Jun. 26—In 1936, a wonderful lake was finished next to Mankato's popular Sibley Park. For decades, residents had been asking for a safe place to swim and enjoy the rivers bordering the town.
Early in 1935, a 20-man crew had began cutting brush from the Blue Earth River bottom to form the bottom of the proposed lake.
Mankato engineer Al Kircher, city officials and the citizens were excited they could finally have what they believed would be a safe place to swim in the river.
As things kept rolling along, a nearby dam and dike were completed. Yet the project came to an abrupt halt by mid-summer of 1935.
Work resumed May 18, 1936, on a lake that would average 500 feet in width. Its beach was to be 900 feet long and about 350 feet wide. Delays in getting some materials slowed the work but by late fall the eastern section of the dam was completed.
The dam and lake were dedicated June 23, 1937. At 5:30 p.m. a banquet was held at the Saulpaugh Hotel in downtown Mankato. At least 100 out-of-town guests, including WPA officials, were present. Music was provided by an orchestra of the Local 477 Musicians' Union. After a dinner and speeches, a parade of cars led by the highway patrol and local police went from the hotel to Sibley Park.
A crowd estimated at 8,000 people and 2,500 cars gathered around the park's bandshell to hear the dignitaries speak.
However, one week before the dedication ceremony, 10-year-old John Kenny had dived off the railing of the dam. He was drawn through one of the flood gates that had been opened. A nearby fisherman saved the youth. That same week, the State Board of Health declared the water in the lake to be impure and unsafe for swimming.
On the same day as the ceremony at the park, there were two lake incidents. 15-year-old Raymond Shama drowned after stepping in a hole on the lake's bottom. Another youth needed to be pulled out of the lake after he also went into water over his head.
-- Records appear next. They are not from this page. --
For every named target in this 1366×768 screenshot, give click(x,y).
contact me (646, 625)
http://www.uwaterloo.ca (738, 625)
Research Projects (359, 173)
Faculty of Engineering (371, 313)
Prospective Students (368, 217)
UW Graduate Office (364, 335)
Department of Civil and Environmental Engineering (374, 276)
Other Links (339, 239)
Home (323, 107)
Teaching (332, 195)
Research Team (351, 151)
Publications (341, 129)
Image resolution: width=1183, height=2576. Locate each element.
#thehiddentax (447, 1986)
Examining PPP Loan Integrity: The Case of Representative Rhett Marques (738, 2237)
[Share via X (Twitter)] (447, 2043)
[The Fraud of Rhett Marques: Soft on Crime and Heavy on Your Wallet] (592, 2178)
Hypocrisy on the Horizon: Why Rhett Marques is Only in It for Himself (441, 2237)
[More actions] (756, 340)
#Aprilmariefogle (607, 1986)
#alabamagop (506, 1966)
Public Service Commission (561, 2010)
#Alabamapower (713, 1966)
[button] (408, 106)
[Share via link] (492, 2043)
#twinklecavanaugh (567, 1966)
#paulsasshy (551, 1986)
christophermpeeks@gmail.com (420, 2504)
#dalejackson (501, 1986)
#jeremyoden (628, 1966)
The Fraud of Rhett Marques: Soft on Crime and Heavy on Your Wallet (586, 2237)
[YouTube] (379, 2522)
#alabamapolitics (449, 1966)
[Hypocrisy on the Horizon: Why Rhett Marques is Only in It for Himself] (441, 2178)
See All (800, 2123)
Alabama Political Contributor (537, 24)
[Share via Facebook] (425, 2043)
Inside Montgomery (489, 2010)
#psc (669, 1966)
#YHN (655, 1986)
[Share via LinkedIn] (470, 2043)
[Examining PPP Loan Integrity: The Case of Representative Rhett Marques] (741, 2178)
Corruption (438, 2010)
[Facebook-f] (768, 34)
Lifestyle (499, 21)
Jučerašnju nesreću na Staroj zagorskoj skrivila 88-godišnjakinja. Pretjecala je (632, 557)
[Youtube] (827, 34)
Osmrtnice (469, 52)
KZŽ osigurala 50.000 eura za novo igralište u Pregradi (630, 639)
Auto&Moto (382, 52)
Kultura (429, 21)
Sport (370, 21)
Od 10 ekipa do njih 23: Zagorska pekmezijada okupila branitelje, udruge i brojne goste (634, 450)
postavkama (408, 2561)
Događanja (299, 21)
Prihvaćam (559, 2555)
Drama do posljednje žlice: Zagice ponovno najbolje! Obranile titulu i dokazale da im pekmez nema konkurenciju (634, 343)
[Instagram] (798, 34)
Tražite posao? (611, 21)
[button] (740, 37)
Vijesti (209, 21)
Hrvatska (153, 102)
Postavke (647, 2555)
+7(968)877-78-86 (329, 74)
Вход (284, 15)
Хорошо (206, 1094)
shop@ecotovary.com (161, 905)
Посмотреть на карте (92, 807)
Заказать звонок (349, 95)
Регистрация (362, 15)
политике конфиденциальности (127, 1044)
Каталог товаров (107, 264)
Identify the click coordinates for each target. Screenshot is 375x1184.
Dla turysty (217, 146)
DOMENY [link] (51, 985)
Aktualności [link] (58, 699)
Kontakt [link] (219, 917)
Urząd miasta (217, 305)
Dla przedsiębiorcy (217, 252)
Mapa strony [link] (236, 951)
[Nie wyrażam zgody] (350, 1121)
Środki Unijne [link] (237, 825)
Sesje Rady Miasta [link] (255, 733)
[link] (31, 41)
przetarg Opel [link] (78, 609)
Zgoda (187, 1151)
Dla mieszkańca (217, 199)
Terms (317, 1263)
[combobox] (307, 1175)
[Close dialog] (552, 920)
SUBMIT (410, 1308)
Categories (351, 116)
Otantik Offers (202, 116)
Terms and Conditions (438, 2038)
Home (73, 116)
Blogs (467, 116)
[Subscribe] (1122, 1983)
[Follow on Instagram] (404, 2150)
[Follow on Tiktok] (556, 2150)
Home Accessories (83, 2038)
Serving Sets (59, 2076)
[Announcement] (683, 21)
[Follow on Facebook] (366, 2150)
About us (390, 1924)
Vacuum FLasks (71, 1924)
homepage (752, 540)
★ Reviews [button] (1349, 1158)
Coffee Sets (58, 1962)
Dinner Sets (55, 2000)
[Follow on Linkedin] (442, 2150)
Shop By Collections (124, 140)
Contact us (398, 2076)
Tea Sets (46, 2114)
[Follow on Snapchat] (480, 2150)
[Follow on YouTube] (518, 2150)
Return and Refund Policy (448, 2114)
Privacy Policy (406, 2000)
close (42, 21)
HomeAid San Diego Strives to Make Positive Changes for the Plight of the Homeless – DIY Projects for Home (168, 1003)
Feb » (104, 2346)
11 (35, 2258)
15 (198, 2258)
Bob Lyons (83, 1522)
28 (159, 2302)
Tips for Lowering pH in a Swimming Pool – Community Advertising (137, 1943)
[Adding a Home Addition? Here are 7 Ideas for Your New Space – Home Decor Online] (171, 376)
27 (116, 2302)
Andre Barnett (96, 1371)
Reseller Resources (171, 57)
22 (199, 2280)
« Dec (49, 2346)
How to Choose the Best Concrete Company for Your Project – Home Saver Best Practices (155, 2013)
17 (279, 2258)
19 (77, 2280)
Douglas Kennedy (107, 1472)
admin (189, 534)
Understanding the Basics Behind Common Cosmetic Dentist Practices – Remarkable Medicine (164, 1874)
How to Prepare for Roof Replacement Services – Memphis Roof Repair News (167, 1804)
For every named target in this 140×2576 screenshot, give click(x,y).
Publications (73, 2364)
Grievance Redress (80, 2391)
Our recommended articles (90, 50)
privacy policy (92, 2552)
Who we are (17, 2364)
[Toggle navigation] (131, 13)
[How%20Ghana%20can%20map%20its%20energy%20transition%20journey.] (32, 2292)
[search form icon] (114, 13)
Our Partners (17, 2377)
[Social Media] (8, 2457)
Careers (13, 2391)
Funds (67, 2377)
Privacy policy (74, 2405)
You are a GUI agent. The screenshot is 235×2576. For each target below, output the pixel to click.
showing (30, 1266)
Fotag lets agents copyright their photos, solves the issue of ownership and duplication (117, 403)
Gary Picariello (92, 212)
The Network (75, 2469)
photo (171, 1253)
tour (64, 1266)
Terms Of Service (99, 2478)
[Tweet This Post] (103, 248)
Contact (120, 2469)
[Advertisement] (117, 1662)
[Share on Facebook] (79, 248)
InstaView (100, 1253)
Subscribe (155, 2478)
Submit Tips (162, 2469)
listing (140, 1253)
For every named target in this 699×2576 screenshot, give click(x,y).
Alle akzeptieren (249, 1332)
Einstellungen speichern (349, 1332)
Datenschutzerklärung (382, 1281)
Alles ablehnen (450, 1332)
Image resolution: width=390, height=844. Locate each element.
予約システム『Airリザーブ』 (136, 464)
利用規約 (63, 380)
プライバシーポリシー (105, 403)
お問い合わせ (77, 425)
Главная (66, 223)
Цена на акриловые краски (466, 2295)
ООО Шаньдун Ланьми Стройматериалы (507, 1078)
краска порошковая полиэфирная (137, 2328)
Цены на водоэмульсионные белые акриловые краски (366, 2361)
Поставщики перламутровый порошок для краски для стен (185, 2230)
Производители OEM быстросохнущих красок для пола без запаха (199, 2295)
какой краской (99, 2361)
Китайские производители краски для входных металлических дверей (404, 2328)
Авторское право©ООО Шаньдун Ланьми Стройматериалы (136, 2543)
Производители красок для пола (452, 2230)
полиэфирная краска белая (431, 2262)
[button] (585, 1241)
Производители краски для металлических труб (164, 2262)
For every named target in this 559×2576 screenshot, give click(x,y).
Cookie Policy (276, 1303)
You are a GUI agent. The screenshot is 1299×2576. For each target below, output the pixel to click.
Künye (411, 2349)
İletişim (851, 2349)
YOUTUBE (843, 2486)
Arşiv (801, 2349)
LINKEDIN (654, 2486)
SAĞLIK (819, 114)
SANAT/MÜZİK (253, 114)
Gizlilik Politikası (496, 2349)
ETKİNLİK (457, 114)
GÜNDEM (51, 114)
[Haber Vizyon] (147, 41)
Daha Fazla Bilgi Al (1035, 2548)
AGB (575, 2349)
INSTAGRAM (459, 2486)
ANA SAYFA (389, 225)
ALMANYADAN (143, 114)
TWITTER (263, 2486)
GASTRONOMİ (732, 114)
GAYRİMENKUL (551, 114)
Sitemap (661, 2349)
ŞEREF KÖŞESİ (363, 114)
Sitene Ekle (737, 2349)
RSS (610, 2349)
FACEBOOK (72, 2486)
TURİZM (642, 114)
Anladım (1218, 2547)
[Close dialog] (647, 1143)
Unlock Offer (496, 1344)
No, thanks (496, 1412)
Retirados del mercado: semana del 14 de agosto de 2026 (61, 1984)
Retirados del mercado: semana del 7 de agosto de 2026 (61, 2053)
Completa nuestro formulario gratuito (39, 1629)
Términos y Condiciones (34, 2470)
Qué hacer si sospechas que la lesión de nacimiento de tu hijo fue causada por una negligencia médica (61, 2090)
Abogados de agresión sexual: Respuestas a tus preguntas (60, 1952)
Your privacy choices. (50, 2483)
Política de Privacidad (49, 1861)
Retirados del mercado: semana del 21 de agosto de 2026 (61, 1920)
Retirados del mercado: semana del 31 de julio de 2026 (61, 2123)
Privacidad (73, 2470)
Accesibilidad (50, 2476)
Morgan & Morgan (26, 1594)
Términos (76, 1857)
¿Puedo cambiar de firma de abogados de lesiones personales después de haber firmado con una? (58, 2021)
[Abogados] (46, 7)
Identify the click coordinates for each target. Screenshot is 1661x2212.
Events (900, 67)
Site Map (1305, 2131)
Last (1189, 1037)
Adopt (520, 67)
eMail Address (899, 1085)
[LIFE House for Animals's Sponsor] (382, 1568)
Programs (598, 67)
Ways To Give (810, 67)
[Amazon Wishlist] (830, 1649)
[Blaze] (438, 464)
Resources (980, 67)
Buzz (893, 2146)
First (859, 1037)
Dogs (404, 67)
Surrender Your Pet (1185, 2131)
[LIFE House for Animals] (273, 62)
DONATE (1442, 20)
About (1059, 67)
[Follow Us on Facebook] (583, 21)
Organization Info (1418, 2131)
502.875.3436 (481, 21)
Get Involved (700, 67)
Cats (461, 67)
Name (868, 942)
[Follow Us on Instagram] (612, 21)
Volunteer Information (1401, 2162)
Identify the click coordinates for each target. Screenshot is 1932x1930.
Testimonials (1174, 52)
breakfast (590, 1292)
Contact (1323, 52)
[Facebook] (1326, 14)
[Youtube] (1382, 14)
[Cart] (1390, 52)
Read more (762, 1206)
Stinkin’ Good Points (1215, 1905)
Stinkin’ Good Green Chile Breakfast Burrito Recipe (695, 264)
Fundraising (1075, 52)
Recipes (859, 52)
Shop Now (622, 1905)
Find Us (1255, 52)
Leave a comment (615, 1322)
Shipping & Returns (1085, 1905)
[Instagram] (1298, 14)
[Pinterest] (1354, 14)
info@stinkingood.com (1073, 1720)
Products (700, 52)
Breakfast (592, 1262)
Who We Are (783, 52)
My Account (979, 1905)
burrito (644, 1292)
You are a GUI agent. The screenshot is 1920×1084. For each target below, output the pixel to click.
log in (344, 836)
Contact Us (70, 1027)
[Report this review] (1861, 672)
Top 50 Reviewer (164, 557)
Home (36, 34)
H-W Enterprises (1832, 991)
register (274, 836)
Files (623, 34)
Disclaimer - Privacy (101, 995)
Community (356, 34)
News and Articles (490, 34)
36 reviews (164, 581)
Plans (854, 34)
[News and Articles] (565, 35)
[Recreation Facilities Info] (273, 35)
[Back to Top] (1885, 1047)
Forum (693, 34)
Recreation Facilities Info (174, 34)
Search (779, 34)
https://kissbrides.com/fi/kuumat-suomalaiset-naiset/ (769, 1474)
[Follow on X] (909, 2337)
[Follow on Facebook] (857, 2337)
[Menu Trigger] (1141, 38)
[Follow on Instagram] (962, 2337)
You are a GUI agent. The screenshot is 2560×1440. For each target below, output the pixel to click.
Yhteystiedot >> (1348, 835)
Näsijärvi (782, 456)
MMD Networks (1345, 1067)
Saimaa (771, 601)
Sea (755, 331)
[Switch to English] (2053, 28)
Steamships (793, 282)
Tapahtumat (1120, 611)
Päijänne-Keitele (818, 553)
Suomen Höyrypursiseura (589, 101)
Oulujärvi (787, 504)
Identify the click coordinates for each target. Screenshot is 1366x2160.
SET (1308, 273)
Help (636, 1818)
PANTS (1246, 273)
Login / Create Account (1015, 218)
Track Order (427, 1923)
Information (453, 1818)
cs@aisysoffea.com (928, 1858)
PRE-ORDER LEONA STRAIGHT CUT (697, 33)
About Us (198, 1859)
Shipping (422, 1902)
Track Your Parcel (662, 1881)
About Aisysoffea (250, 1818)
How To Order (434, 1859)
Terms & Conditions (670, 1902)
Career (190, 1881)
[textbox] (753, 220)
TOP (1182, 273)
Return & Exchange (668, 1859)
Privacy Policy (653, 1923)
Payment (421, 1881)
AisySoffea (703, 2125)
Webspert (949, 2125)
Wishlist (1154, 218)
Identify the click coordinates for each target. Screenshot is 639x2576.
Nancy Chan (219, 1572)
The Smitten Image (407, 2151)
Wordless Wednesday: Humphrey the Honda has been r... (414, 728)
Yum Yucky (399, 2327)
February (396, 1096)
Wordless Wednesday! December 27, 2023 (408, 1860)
The Council soon outlawed swimming in the lake. Signs were ordered that read "No Swimming — Deep Pitch Off."
Robert Hopfenspirger had been hired as the lifeguard at the new Sibley Lake. Six days after the grand dedication celebration, his duties changed. His job became keeping people from entering the lake.
After decades of citizens dreaming of a dammed-up lake in the river, two years of planning and two years building, the $2 million (in today's dollars) dam became a boondoggle.
Two things happened to make the disappointment a little less painful for the swimmers. First, one year later, the city built a wading pool for youngsters at Sibley Park that lasted until 1974. Also in 1938, work began on Tourtellotte Pool, also a WPA project.